You are viewing a plain text version of this content. The canonical link for it is here.
Posted to dev@hive.apache.org by "Darapaneni, Hazarath" <hd...@ea.com> on 2014/03/24 20:34:12 UTC

hive partition questions

Hi Team,


I have a scenario that I need help from you guys, please check and let me know, if it's feasible or not.

Scenario:

I have a table called page_view and it has 10 partitions with date (2013-12-20 to 2013-12-30) and I need to select latest partition without giving date as where condition.

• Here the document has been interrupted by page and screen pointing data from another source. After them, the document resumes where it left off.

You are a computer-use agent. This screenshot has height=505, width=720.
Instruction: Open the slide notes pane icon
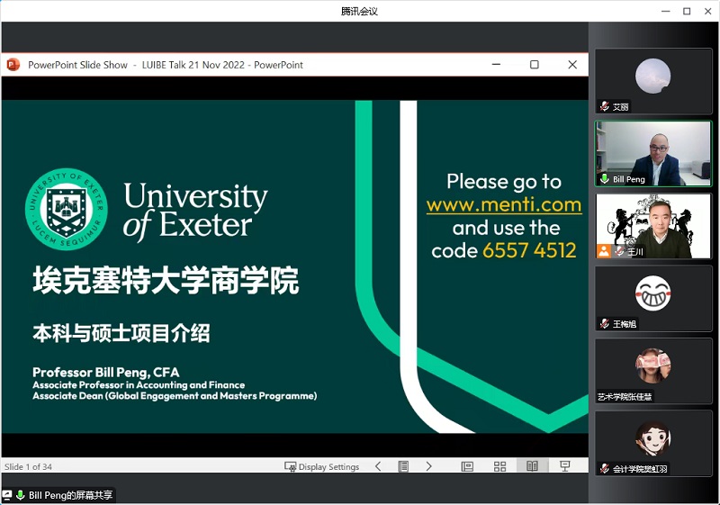click(x=404, y=466)
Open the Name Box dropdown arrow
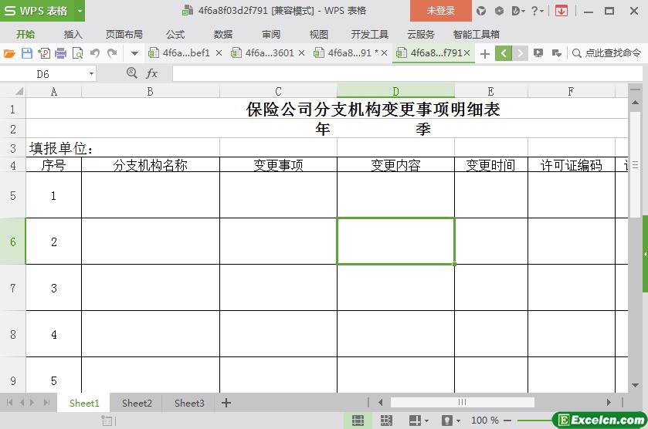The width and height of the screenshot is (648, 429). point(91,74)
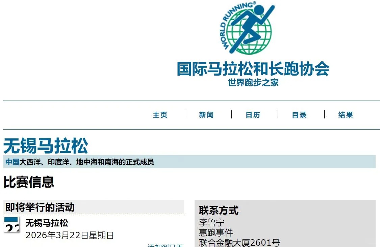Click the event date 2026年3月22日星期日

pos(70,236)
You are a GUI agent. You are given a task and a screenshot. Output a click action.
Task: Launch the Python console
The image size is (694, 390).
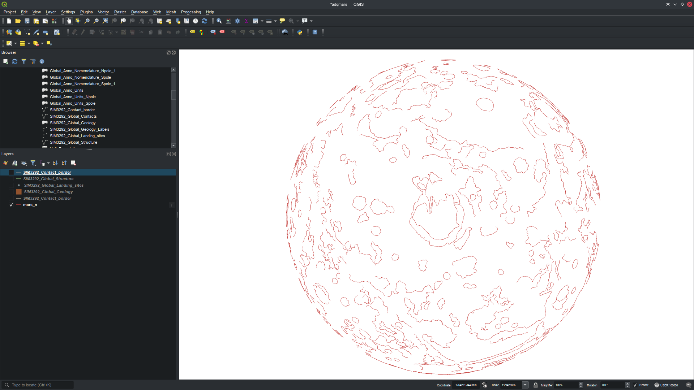pos(300,32)
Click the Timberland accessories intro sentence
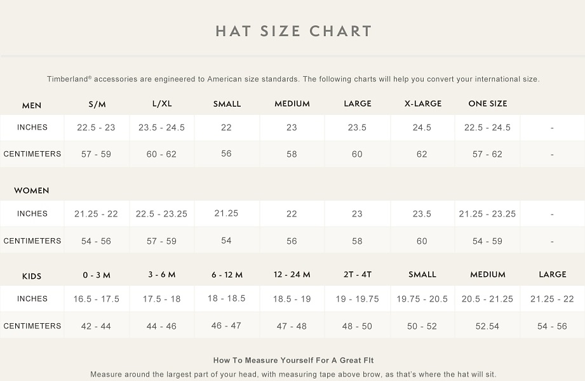Viewport: 585px width, 381px height. (x=293, y=79)
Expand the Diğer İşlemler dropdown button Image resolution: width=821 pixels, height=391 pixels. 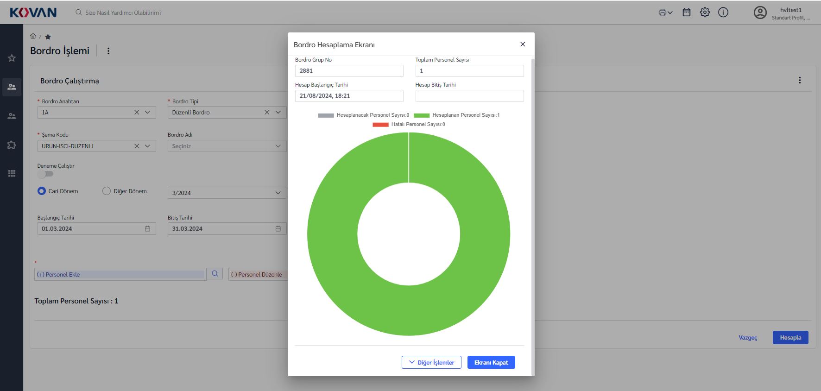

If I do  select * from page_view then it should got to latest partition as default (in this case its 2013-12-30) , is there a way to do this in hive configuration.

Thanks,
Hazarath.

Re: hive partition questions

Posted by Selina Zhang <se...@yahoo-inc.com>.
Try left semi join? It should equal to Xuefu¹s solution.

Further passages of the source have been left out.